Ainsi, le 9 juillet 2017, Ahmed Ouyahia, ministre d’Etat et surtout directeur de cabinet du président algérien Abdelaziz Bouteflika, faisait des déclarations scandaleuses, décrétant que "ces étrangers en séjour irrégulier amènent le crime, la drogue et plusieurs autres fléaux", avant d’ironiser en ajoutant: "On ne dit pas aux autorités, jetez ces migrants à la mer ou au-delà des déserts".
Le message est clair: cibler les Subsahariens
Pour les Algériens, aucun doute, le message était venu d’"en haut", sachant qu'Ouyahia était considéré comme l’un des hommes les plus proches de Bouteflika à l’époque, comme l’était d’ailleurs Ksentini. Juste après les propos scandaleux d’Ouyahia, c’était au tour du futur ministre des Affaires étrangères, l’inénarrable Abdelkader Messahel, de demander, le 11 juillet, au gouvernement algérien des "mesures urgentes" face au "flux de migrants subsahariens". Nommé au poste de Premier ministre, Ouyahia obtient "carte blanche", si ce n’est l’ordre de mission, pour peaufiner et exécuter sa "solution finale": plus de migrants subsahariens en Algérie, légaux ou illégaux. Et, depuis, régulièrement, les migrants subsahariens ont fait l’objet de persécutions et d’expulsions massives vers le Niger et le Mali voisins. En réalité, après avoir été arrêtés dans les villes du pays ou avoir subi la violence, clairement guidée, de la population, les Subsahariens sont purement et simplement jetés dans le désert, malgré les dénonciations et les protestations régulières des ONG de défense des droits de l’homme et des Etats africains. Au cours des cinq dernières années, la méthode n’a pas changé: rafle des migrants, regroupements dans des camps et finalement direction le désert du Sahara.

:::

■ **Consigne de travail**: Reprenez, s'il vous plaît, le texte sur les expulsions de migrants subsahariens par l'Algérie et poursuivez-le à partir de sa dernière phrase. Les lignes ci-dessous proviennent d'une autre source.

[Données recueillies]

:::

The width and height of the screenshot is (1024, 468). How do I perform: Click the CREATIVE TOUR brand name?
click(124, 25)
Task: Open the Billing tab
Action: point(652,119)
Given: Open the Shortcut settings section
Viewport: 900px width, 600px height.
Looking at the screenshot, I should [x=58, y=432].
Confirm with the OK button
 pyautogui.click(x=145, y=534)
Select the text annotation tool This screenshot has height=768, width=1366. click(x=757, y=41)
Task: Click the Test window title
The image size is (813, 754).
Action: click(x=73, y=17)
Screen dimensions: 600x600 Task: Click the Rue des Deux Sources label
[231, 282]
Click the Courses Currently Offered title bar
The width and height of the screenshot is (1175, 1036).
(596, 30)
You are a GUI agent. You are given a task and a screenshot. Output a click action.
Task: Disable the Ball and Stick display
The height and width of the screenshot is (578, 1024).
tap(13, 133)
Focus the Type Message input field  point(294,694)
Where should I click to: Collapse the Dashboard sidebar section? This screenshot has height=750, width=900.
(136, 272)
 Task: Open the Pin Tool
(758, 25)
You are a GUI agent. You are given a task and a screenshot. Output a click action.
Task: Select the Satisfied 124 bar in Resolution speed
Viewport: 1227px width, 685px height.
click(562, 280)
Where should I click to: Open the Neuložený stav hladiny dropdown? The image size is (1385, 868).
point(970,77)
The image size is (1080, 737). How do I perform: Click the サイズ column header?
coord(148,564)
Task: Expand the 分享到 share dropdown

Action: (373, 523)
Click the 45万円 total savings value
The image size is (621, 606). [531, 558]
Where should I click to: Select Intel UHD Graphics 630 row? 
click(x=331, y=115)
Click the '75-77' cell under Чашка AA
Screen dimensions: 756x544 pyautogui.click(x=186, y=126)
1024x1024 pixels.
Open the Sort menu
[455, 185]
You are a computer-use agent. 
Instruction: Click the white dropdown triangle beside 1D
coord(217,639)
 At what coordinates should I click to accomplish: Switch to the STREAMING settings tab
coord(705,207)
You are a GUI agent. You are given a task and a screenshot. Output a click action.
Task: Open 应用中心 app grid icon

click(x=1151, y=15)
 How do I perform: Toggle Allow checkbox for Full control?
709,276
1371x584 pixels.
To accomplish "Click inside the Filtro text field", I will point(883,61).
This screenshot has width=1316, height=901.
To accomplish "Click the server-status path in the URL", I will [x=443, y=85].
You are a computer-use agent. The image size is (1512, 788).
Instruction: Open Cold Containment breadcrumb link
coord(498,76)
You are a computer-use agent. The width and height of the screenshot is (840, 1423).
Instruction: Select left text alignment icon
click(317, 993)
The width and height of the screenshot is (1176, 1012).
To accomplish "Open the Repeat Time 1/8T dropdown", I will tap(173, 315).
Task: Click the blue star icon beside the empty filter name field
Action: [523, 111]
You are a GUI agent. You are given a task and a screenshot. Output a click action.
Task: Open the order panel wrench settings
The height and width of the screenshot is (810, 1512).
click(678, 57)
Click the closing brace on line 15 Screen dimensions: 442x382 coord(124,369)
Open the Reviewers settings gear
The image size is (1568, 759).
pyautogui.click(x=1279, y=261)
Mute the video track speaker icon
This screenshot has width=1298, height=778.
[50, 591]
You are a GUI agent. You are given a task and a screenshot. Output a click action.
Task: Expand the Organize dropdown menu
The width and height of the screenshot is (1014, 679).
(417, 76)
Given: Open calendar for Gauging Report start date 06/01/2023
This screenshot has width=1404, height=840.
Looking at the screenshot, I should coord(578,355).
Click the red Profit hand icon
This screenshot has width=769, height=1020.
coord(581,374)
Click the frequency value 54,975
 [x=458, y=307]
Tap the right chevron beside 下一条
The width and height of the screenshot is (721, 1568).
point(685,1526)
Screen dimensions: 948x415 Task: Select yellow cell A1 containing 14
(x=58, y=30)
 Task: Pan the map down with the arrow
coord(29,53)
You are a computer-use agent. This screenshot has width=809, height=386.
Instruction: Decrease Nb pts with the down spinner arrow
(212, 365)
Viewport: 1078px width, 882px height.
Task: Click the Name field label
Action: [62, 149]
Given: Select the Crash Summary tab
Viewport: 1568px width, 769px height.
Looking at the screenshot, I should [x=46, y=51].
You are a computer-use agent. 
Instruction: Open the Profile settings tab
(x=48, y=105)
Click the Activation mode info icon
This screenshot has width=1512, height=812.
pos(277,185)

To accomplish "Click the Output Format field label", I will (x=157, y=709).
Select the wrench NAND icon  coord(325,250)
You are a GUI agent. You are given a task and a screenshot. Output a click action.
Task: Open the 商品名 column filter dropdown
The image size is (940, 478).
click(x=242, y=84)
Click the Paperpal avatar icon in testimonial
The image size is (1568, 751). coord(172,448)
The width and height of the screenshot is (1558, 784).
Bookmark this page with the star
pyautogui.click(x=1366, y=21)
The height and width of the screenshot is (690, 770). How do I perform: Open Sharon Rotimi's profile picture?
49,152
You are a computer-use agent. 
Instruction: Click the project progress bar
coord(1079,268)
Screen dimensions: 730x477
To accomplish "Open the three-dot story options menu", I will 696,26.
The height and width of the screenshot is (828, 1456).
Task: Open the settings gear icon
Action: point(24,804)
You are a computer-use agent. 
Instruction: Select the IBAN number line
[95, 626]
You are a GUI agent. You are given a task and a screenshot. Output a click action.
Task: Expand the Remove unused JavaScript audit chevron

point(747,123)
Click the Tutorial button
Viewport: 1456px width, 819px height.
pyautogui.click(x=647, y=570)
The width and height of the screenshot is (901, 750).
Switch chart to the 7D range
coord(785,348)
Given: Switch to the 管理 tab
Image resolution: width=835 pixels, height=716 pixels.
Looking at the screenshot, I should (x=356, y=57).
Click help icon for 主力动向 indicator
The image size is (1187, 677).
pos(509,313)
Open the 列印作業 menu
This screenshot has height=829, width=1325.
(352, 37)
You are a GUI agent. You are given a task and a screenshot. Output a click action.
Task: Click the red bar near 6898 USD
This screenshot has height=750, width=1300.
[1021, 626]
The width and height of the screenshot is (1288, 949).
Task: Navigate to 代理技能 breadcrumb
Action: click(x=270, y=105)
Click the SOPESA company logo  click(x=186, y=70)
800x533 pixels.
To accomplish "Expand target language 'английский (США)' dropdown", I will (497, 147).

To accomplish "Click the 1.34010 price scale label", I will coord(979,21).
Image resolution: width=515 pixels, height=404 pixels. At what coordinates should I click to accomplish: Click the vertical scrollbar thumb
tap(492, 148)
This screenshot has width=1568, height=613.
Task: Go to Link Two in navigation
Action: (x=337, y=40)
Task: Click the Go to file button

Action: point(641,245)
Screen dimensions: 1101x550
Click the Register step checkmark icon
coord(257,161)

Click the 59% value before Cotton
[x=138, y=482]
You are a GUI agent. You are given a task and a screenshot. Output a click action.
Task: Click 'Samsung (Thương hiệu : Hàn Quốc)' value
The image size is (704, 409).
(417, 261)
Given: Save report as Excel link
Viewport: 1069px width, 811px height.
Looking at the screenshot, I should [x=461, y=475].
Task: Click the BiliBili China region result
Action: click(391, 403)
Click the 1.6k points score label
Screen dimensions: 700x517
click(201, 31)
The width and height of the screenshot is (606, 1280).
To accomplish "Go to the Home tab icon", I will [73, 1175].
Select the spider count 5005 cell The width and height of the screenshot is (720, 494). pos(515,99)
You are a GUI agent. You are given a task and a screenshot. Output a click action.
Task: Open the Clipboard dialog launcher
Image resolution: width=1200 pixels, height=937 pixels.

:::

■ **Production attendue**:
Car, une fois à Tamanrasset, située à près de 2.000 km au sud d’Alger, ils doivent parcourir plusieurs dizaines de kilomètres à pied dans le désert pour espérer arriver au premier village nigérien, situé après la frontière algérienne. Affamés, déshydratés, nombreux sont ceux qui n’y arrivent pas.
La politique de xénophobie d’Etat avait poussé les autorités algériennes à bannir purement et simplement les Subsahariens des transports interurbains reliant certaines villes en 2017. Au cours des deux dernières années, même si le Hirak algérien a fait oublier le drame de migrants subsahariens, rien n'a véritablement changé.